Je n'eus pas le temps de me réjouir, jamais je n'avais fait de pareilles cascades, j'aurais dû prendre plus de précautions, réfléchir plus à la situation. J'aurais ainsi anticipé le fait que la corde lacera les chairs de la paume de mes mains. L'espace d'un instant, je crus défaillir en observant les ténèbres qui ne demandaient qu'à se repaître de ma vie, elles avaient cela d'attirantes que l'effort et la douleur étaient insoutenables.
- Non ! Pas maintenant.
L'adrénaline générée par l'action refoula tout ce qui m'entravait, ainsi, poignée par poignée, j'achevai de me hisser péniblement vers la seule issue possible. Une fois arrivé au sommet, je m'étendis au sol comme mort.

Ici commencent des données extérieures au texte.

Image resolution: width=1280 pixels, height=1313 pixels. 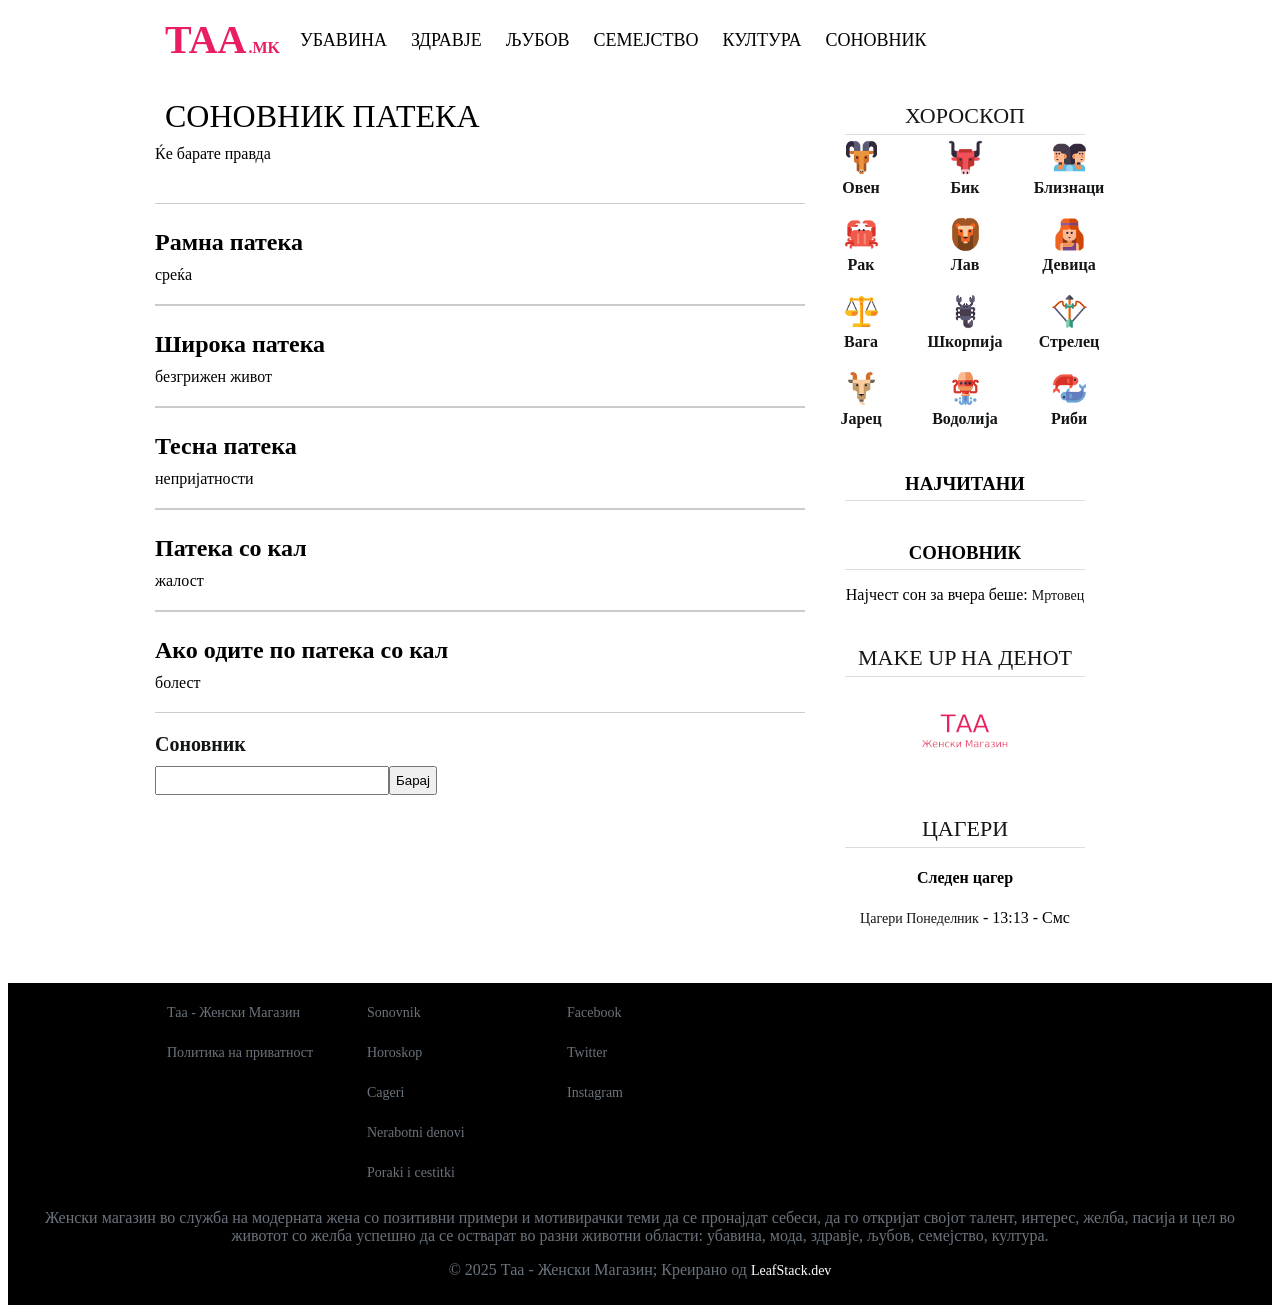 What do you see at coordinates (964, 341) in the screenshot?
I see `Шкорпија` at bounding box center [964, 341]. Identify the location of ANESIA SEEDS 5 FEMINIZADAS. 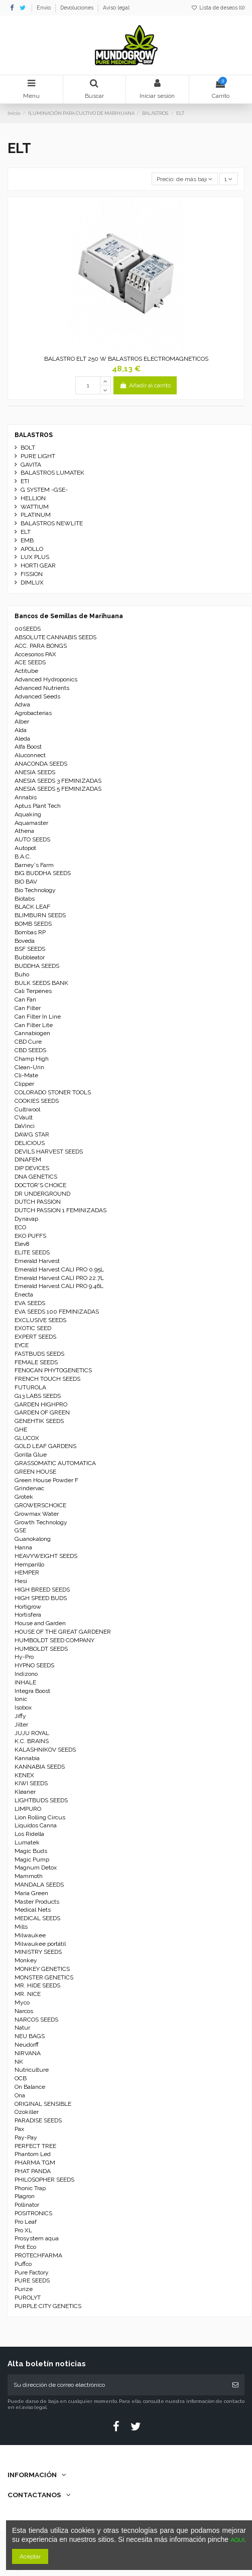
(58, 788).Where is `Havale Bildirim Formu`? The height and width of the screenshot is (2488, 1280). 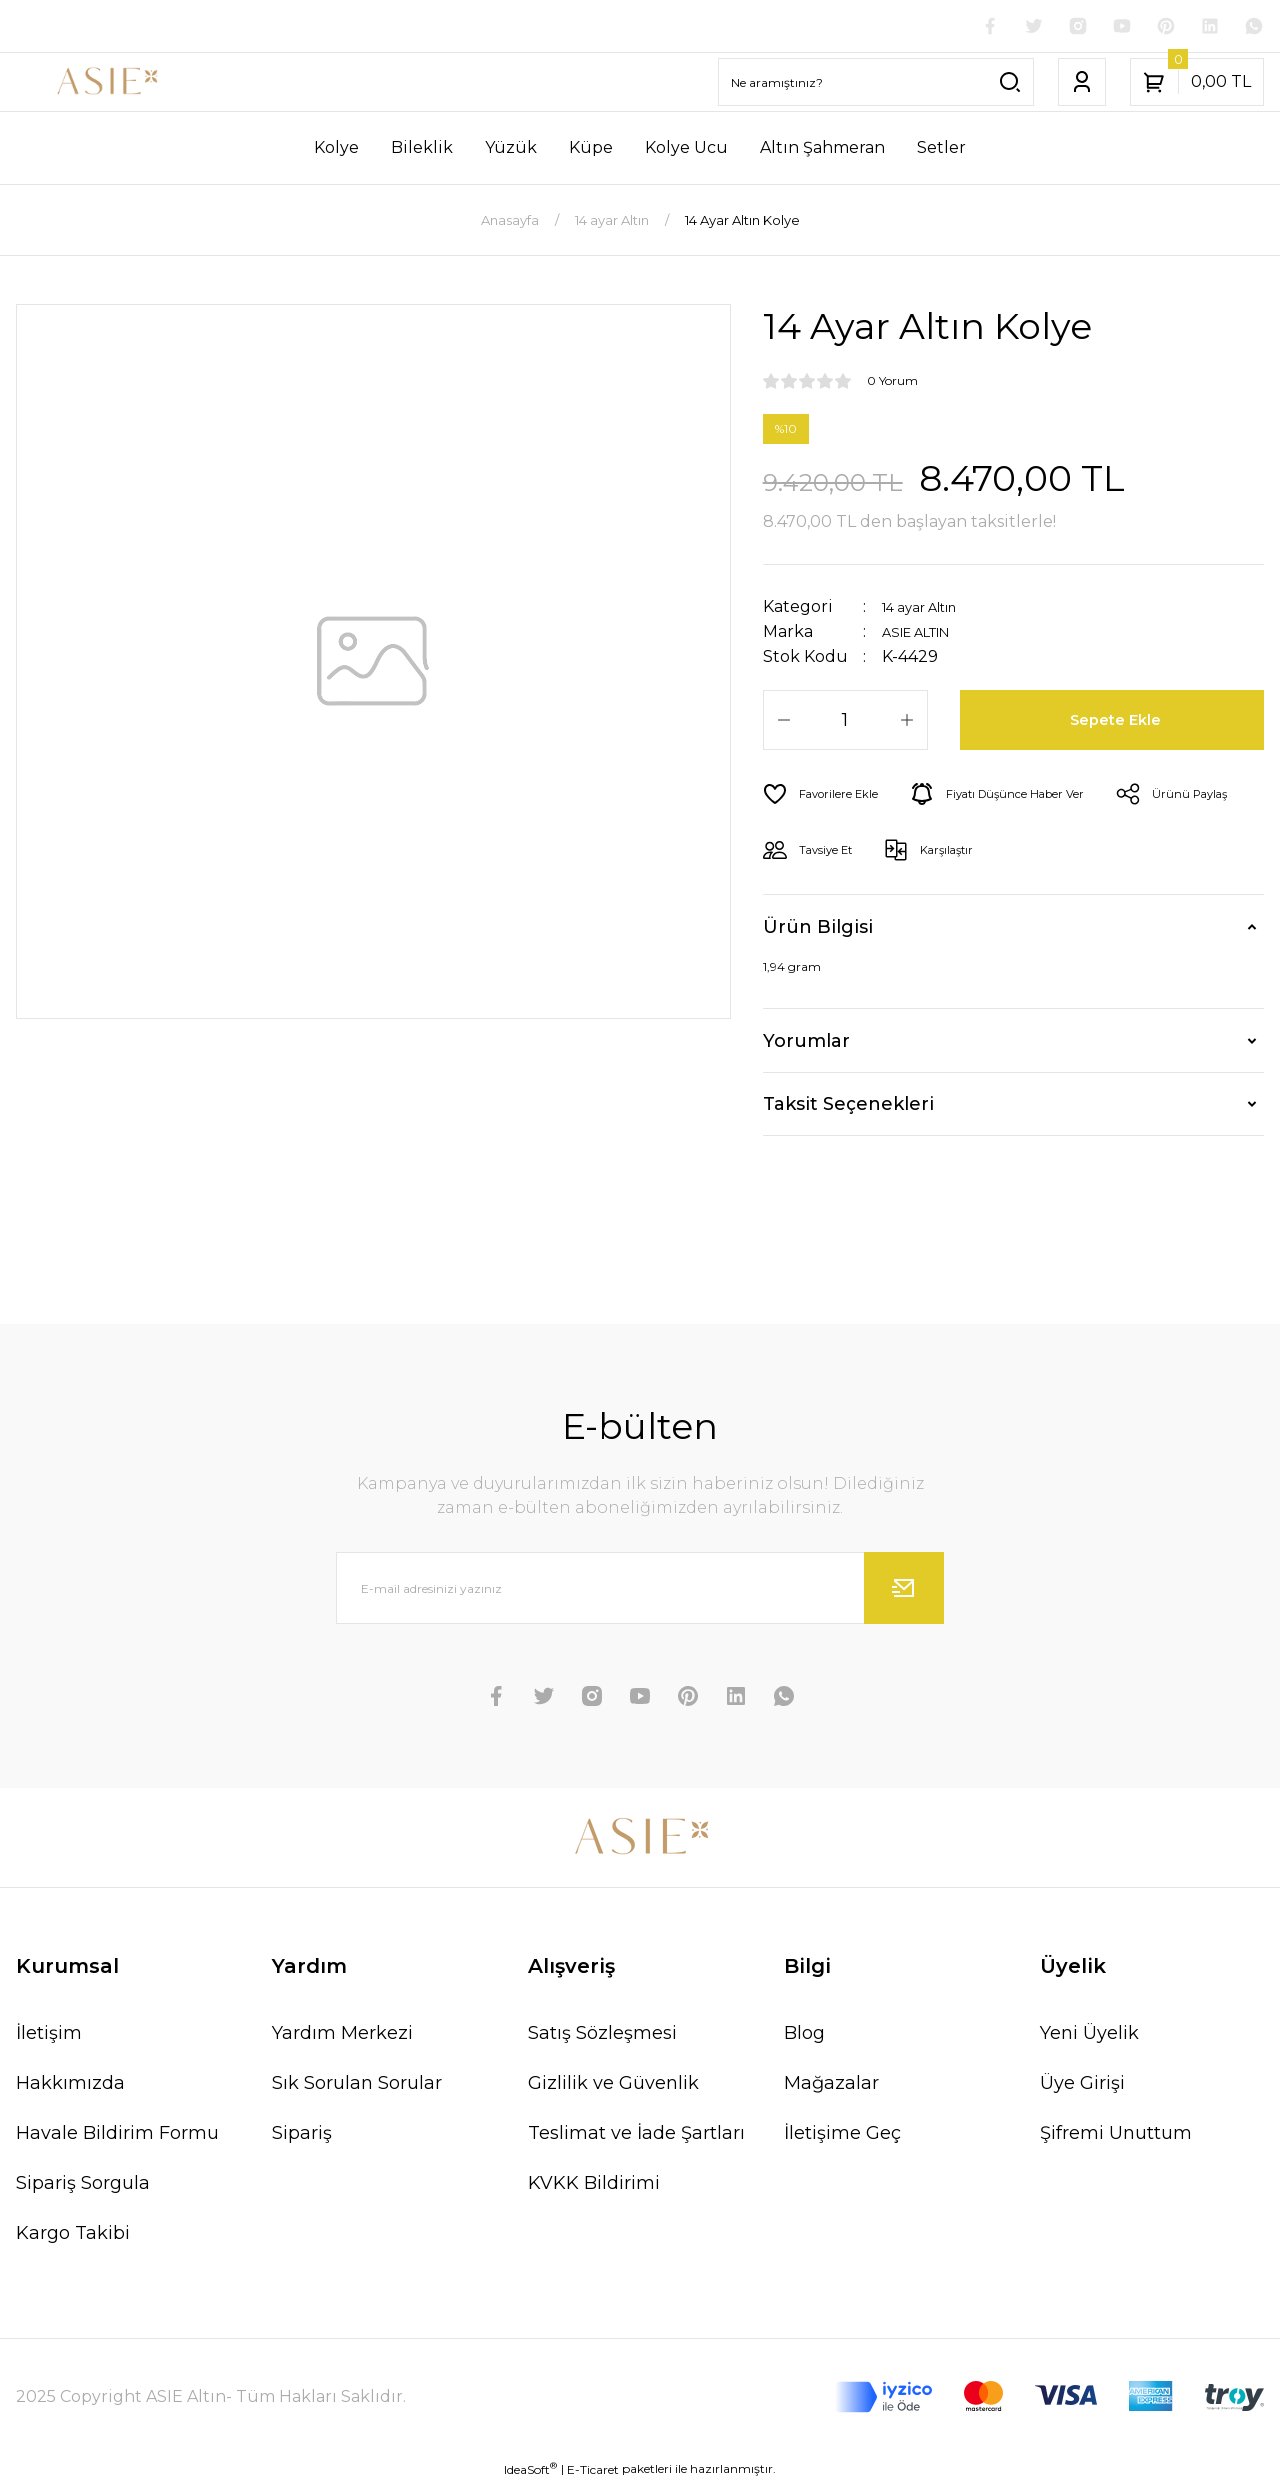
Havale Bildirim Formu is located at coordinates (117, 2137).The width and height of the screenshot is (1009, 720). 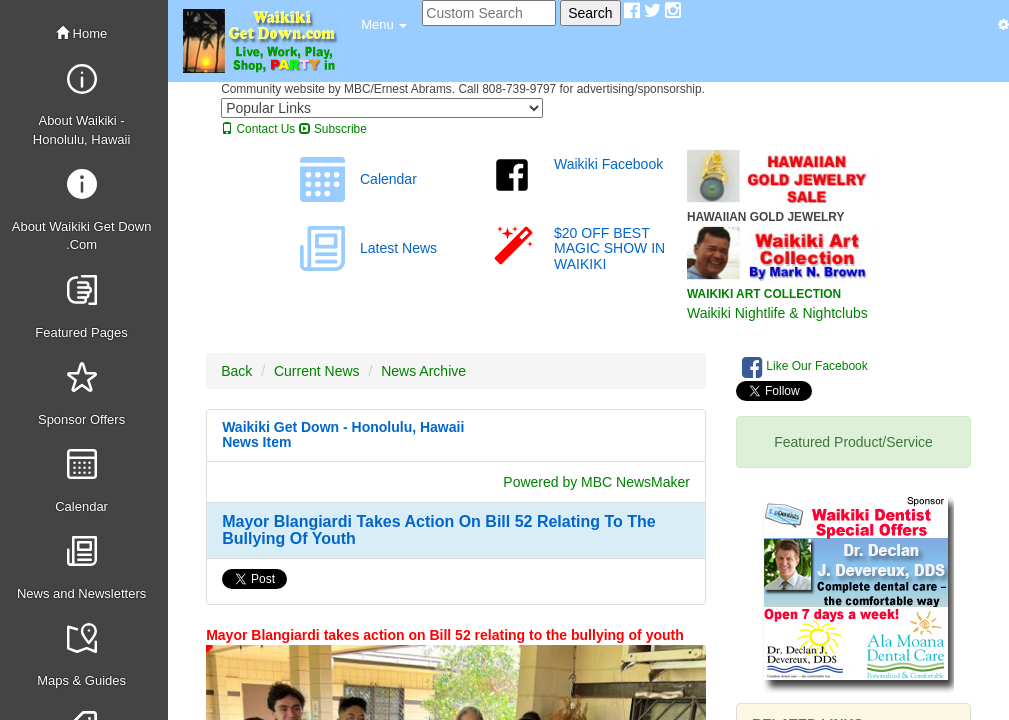 What do you see at coordinates (81, 33) in the screenshot?
I see `Home` at bounding box center [81, 33].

Les yeux clos, comme si tout était enfin terminé. J'attendis que le battement frénétique de mon cœur reprenne un rythme soutenable. Je me serais endormi si l'inflammation pulsant de mes mains n'allait pas en s'accroissant, ma respiration fut bientôt ponctuée par de brefs gémissements de douleur. Une idée me ramena les pieds sur terre.
Une bombe. Juste à côté ; à 100 mètres de moi à peine. Relève-toi, enfuis-toi loin et vite.
Alors que je prenais appui sur le sol pour me relever, je constatai que le sol sur lequel j'étais étendu était humide. Mon corps baignait dans un fluide visqueux à l'odeur familière. Du sang, je me prélassais sur une flaque répugnante allant se déverser dans les ténèbres qui me précédaient. Une chute de sang répondait à une chute d'eau. La lumière avait attiré mon attention au point que j'en avais omis ruissellement de liquide écarlate.
Je me mis sous le faisceau de clarté d'où je vis une ampoule virevoltante en train de décliner. A regarder d'en bas, c'était comme si le puits de lumière vomissait la mort, des flots de sang s'évacuait vers mon tunnel. Une échelle maculée d'hémoglobine à moitié coagulé, à moitié liquide menait à un accès supérieur.
Ignorant la douleur et le dégoût, barreaux par barreaux, je finis par gravir cette échelle.
Je sortis d'un enfer pour en découvrir un autre.